À l’échelle du marché Euronext Growth, cette introduction reste modeste. La moyenne des levées de fonds réalisées sur ce segment s’établit à 29 millions d’euros, soit près de six fois le montant effectivement injecté dans les fonds propres du Slip Français. Cet écart reflète la réalité dimensionnelle de la PME, mais il soulève aussi une question plus large sur la capacité des entreprises du made in France à accéder aux capitaux nécessaires pour changer d’échelle.

L’opération n’en constitue pas moins un signal politique et économique notable. Elle intervient dans un contexte où les institutions européennes multiplient les initiatives pour défendre l’industrie textile communautaire, notamment via des discussions sur l’encadrement des importations à très bas coûts en provenance d’Asie. La décision d’impliquer directement 7 250 actionnaires particuliers dans le capital de l’entreprise participe également d’une logique d’ancrage citoyen, qui transforme les consommateurs en parties prenantes de l’aventure industrielle.

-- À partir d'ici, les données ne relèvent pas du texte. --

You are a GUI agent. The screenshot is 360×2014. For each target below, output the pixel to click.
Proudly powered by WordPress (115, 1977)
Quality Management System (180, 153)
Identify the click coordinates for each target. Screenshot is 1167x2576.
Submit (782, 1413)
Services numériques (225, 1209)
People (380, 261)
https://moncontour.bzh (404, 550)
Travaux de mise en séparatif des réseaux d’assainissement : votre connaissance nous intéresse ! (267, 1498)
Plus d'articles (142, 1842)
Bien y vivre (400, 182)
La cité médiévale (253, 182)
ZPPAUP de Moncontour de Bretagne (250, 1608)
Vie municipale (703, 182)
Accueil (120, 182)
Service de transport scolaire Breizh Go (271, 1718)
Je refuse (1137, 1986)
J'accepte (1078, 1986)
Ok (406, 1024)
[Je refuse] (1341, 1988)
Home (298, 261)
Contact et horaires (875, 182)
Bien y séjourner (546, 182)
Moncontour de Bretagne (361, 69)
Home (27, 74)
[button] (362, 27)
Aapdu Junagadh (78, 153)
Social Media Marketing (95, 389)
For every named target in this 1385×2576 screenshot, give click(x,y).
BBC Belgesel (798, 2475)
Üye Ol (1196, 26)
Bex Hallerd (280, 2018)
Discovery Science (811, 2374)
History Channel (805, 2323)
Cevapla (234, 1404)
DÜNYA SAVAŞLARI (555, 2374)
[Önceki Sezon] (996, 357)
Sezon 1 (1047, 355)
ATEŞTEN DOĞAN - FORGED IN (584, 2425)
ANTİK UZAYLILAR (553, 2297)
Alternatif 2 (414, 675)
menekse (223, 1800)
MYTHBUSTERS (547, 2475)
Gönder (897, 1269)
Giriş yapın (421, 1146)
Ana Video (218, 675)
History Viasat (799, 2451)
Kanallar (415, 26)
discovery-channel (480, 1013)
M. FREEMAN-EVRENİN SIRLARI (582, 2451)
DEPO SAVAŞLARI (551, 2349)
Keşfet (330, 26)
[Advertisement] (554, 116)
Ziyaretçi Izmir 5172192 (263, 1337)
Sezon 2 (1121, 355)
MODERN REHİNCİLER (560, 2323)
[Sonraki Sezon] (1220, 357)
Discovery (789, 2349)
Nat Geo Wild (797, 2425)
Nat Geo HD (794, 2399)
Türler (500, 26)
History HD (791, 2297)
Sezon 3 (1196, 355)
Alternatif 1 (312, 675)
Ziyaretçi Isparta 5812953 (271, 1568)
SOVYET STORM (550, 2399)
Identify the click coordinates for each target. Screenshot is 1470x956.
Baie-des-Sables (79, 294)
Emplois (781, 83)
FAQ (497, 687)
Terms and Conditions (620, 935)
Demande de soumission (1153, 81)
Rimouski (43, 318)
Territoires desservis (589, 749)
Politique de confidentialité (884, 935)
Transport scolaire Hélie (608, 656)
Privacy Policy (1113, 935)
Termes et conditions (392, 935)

Pour les décideurs économiques et les investisseurs institutionnels, la trajectoire du Slip Français dans les prochains trimestres constituera un test grandeur nature de la viabilité du modèle textile français coté en Bourse. La capacité à convertir les 5 millions d’euros levés en gains de productivité mesurables, tout en développant l’activité de sous-traitance pour des tiers, sera déterminante pour maintenir la confiance du marché au-delà de l’effet d’annonce symbolique du 14 juillet.